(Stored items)
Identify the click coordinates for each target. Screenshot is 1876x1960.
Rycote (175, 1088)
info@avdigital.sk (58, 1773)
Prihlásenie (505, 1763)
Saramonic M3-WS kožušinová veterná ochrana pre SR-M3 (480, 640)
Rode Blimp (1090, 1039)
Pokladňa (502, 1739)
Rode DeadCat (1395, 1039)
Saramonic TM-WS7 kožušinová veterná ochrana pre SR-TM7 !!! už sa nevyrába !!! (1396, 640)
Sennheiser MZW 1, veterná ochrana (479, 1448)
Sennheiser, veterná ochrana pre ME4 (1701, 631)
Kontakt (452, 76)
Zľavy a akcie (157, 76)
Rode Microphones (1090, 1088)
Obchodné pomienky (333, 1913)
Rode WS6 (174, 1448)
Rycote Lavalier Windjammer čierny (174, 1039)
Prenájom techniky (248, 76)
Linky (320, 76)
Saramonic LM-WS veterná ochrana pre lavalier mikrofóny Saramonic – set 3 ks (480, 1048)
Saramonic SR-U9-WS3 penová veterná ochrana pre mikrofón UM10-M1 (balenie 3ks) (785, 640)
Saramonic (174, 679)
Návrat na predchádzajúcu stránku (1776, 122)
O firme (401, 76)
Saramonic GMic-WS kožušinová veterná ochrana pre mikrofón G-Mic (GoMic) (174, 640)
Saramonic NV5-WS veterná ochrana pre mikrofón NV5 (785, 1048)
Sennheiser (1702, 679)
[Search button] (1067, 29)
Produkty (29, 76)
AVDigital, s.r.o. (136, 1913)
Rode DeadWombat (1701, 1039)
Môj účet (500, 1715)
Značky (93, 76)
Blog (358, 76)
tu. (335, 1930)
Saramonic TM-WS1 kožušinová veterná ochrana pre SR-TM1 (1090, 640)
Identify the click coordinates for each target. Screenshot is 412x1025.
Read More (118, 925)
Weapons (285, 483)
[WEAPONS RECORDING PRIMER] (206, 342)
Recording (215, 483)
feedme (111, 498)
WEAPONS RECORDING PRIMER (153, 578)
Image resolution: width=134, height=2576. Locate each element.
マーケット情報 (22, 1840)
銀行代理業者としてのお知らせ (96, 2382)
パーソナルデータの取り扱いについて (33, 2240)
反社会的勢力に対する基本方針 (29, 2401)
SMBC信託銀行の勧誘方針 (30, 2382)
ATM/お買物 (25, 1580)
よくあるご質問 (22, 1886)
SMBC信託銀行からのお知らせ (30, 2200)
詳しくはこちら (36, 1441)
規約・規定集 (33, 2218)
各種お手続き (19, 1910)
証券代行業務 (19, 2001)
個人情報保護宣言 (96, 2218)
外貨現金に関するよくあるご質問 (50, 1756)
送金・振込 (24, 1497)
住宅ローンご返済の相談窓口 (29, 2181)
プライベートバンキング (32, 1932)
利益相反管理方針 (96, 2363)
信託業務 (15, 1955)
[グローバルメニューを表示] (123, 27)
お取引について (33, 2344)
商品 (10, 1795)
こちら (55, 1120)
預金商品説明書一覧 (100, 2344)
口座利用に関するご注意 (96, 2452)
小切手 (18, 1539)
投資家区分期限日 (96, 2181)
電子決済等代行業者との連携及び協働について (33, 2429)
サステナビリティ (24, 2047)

Activity
Every line of the data is to be printed again exactly.

The answer
Identify the click coordinates for each target. Screenshot is 1876x1960.
Rycote (175, 1088)
info@avdigital.sk (58, 1773)
Prihlásenie (505, 1763)
Saramonic M3-WS kožušinová veterná ochrana pre SR-M3 (480, 640)
Rode Blimp (1090, 1039)
Pokladňa (502, 1739)
Rode DeadCat (1395, 1039)
Saramonic TM-WS7 kožušinová veterná ochrana pre SR-TM7 !!! už sa nevyrába !!! (1396, 640)
Sennheiser MZW 1, veterná ochrana (479, 1448)
Sennheiser, veterná ochrana pre ME4 (1701, 631)
Kontakt (452, 76)
Zľavy a akcie (157, 76)
Rode Microphones (1090, 1088)
Obchodné pomienky (333, 1913)
Rode WS6 (174, 1448)
Rycote Lavalier Windjammer čierny (174, 1039)
Prenájom techniky (248, 76)
Linky (320, 76)
Saramonic LM-WS veterná ochrana pre lavalier mikrofóny Saramonic – set 3 ks (480, 1048)
Saramonic SR-U9-WS3 penová veterná ochrana pre mikrofón UM10-M1 (balenie 3ks) (785, 640)
Saramonic (174, 679)
Návrat na predchádzajúcu stránku (1776, 122)
O firme (401, 76)
Saramonic GMic-WS kožušinová veterná ochrana pre mikrofón G-Mic (GoMic) (174, 640)
Saramonic NV5-WS veterná ochrana pre mikrofón NV5 (785, 1048)
Sennheiser (1702, 679)
[Search button] (1067, 29)
Produkty (29, 76)
AVDigital, s.r.o. (136, 1913)
Rode DeadWombat (1701, 1039)
Môj účet (500, 1715)
Značky (93, 76)
Blog (358, 76)
tu. (335, 1930)
Saramonic TM-WS1 kožušinová veterná ochrana pre SR-TM1 (1090, 640)
Identify the click coordinates for each target. Screenshot is 412x1025.
Read More (118, 925)
Weapons (285, 483)
[WEAPONS RECORDING PRIMER] (206, 342)
Recording (215, 483)
feedme (111, 498)
WEAPONS RECORDING PRIMER (153, 578)
Image resolution: width=134, height=2576. Locate each element.
マーケット情報 (22, 1840)
銀行代理業者としてのお知らせ (96, 2382)
パーソナルデータの取り扱いについて (33, 2240)
反社会的勢力に対する基本方針 (29, 2401)
SMBC信託銀行の勧誘方針 (30, 2382)
ATM/お買物 (25, 1580)
よくあるご質問 (22, 1886)
SMBC信託銀行からのお知らせ (30, 2200)
詳しくはこちら (36, 1441)
規約・規定集 (33, 2218)
各種お手続き (19, 1910)
証券代行業務 (19, 2001)
個人情報保護宣言 (96, 2218)
外貨現金に関するよくあるご質問 (50, 1756)
送金・振込 (24, 1497)
住宅ローンご返済の相談窓口 (29, 2181)
プライベートバンキング (32, 1932)
利益相反管理方針 (96, 2363)
信託業務 (15, 1955)
[グローバルメニューを表示] (123, 27)
お取引について (33, 2344)
商品 (10, 1795)
こちら (55, 1120)
預金商品説明書一覧 (100, 2344)
口座利用に関するご注意 (96, 2452)
小切手 (18, 1539)
投資家区分期限日 (96, 2181)
電子決済等代行業者との連携及び協働について (33, 2429)
サステナビリティ (24, 2047)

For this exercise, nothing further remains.